> [What the task requires]:
In the records that follow, show each line where the word "computer" is present.

> [Data records]:
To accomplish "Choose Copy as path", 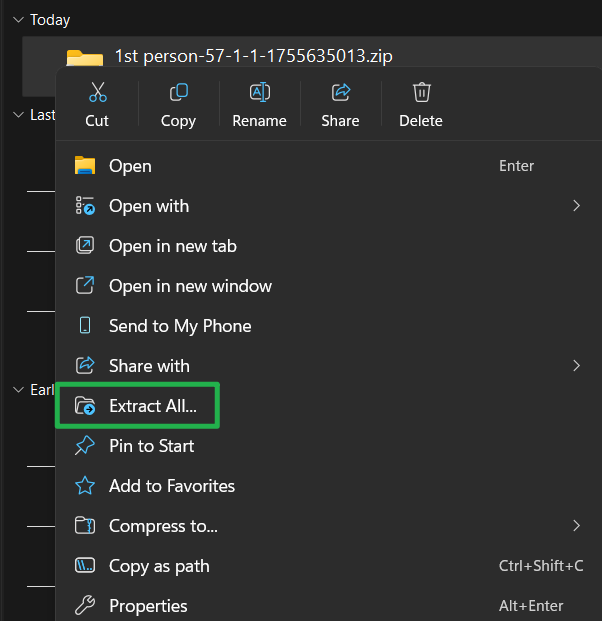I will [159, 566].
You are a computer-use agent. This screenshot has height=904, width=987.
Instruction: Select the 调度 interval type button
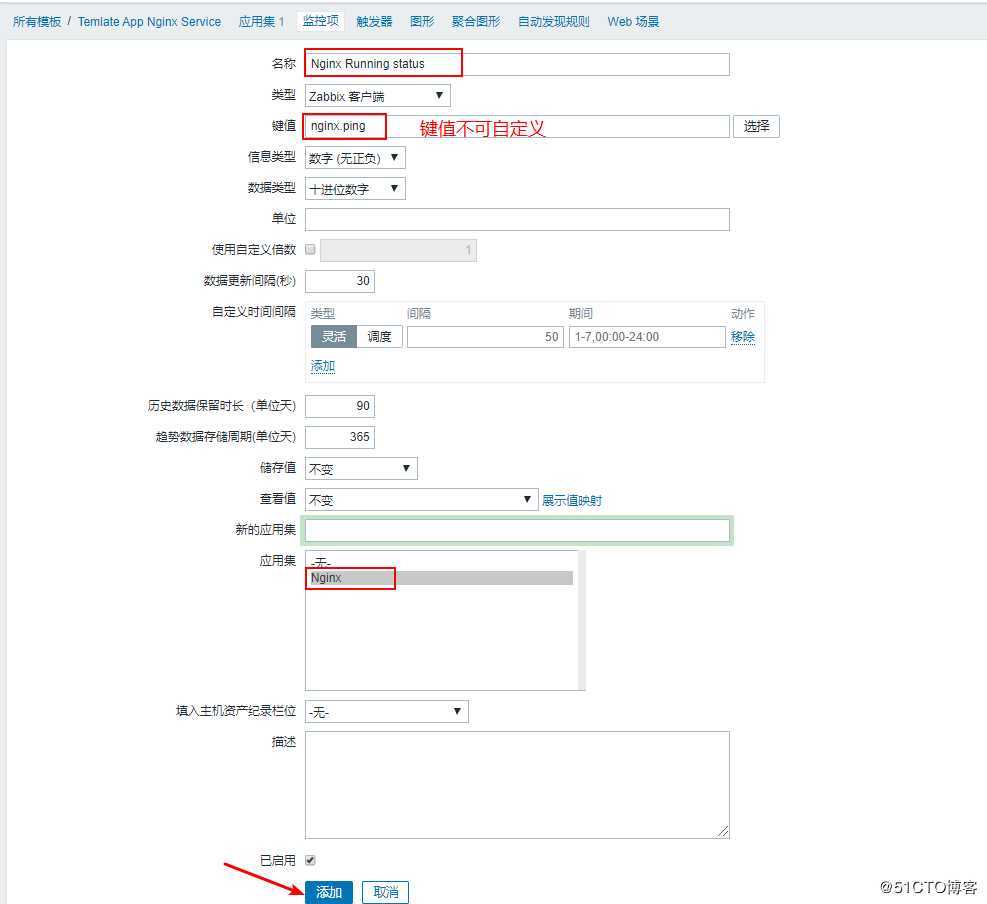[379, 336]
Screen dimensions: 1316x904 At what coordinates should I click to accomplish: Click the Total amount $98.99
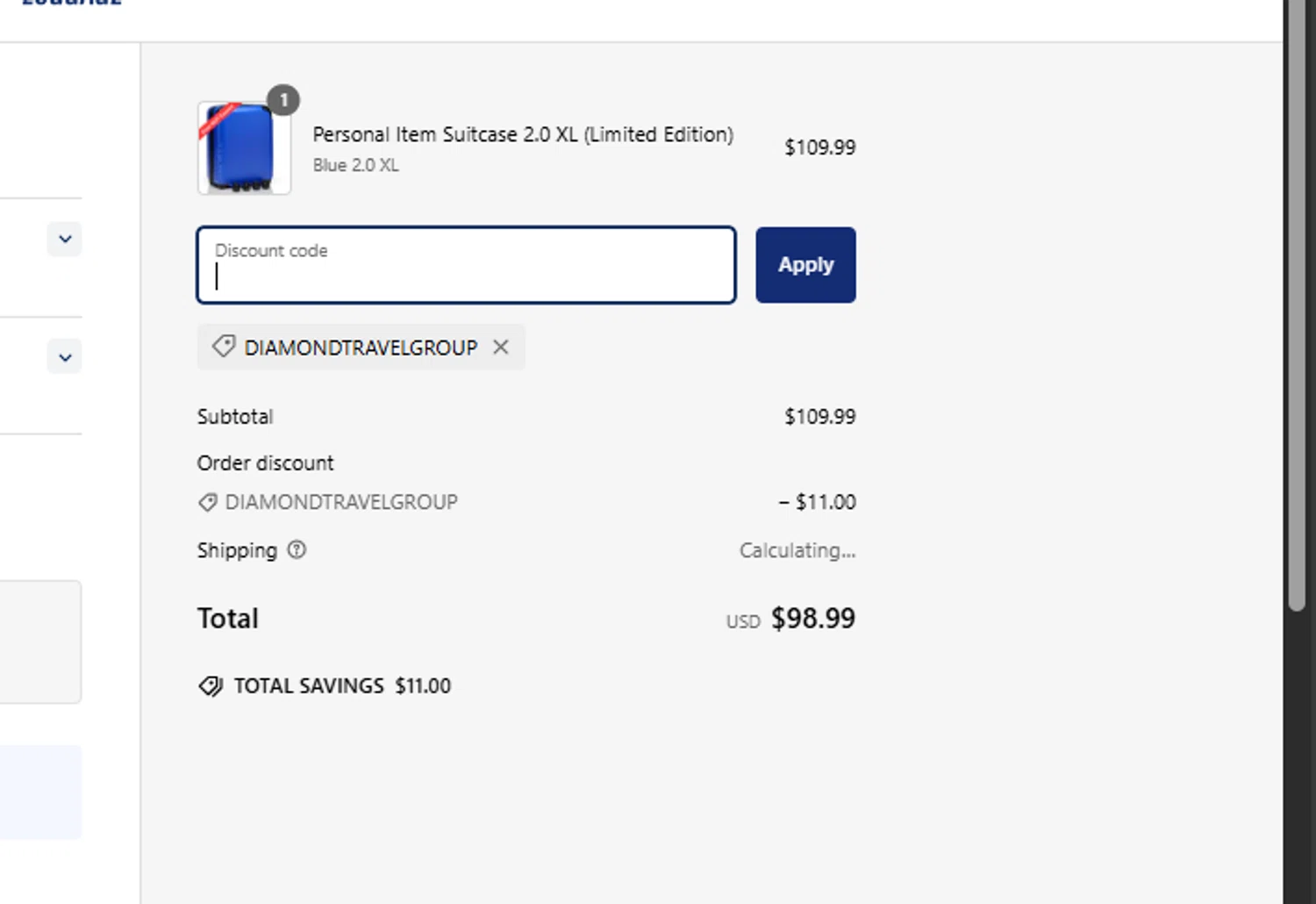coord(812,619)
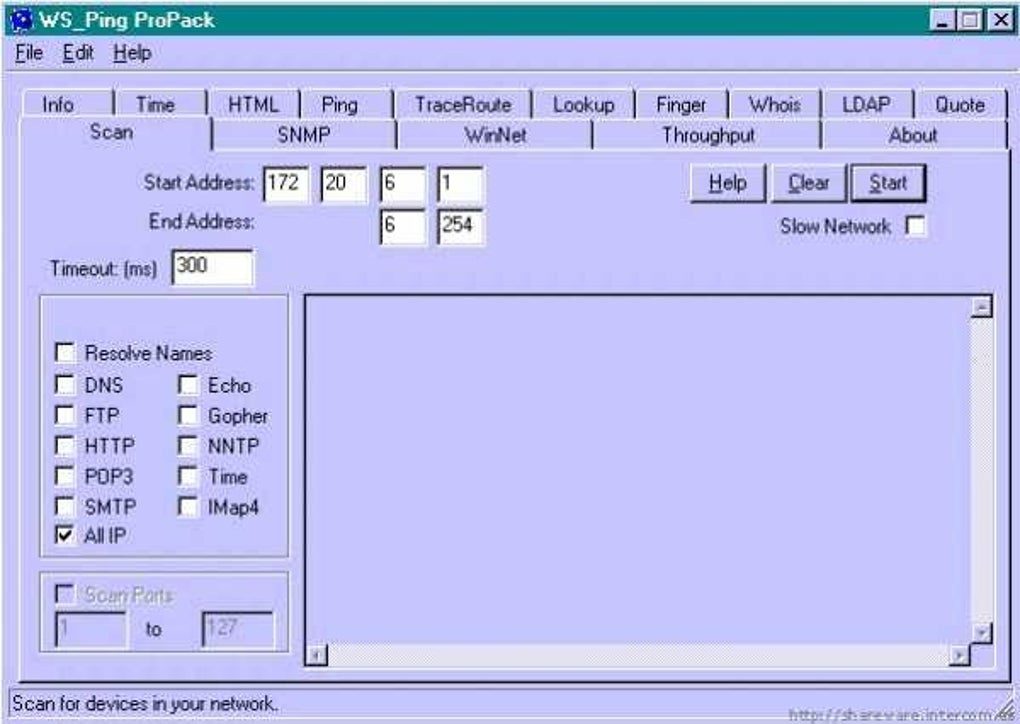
...
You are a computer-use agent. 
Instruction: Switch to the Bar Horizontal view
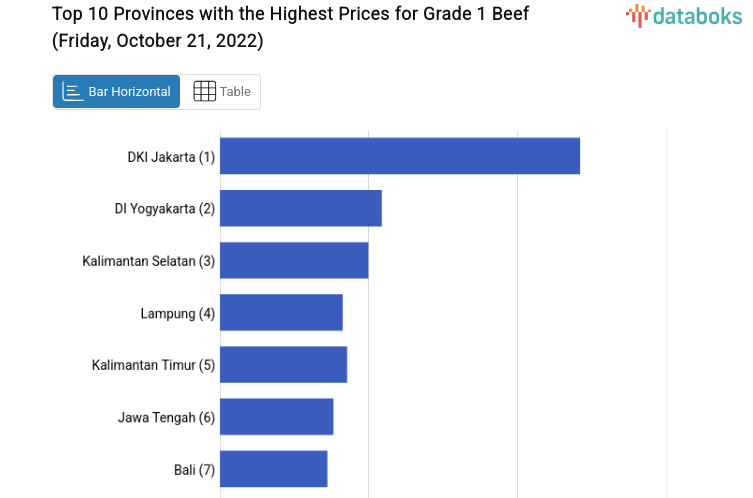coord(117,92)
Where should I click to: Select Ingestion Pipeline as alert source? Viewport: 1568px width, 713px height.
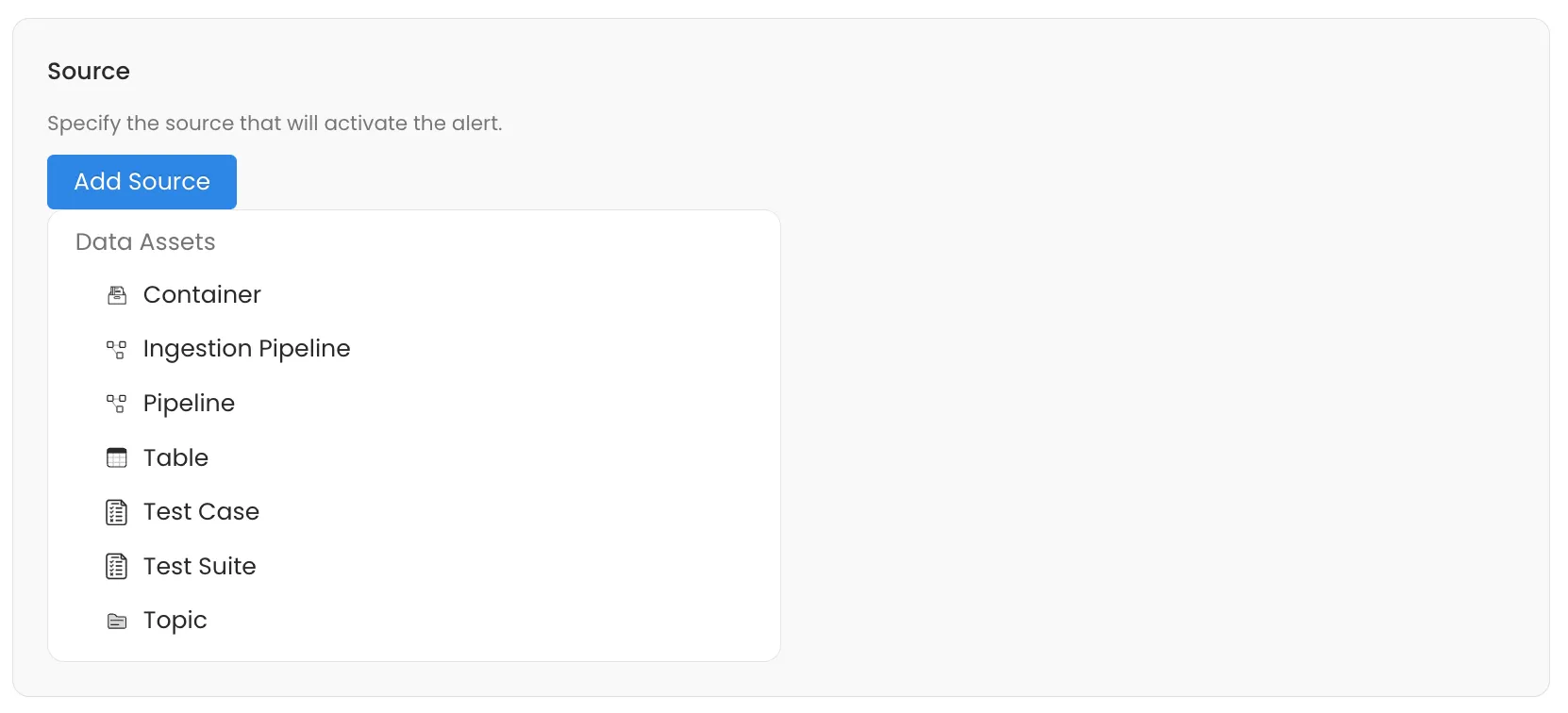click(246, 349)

> [Solved exercise]:
You are a computer-use agent. This screenshot has height=904, width=987.
You are a computer-use agent. 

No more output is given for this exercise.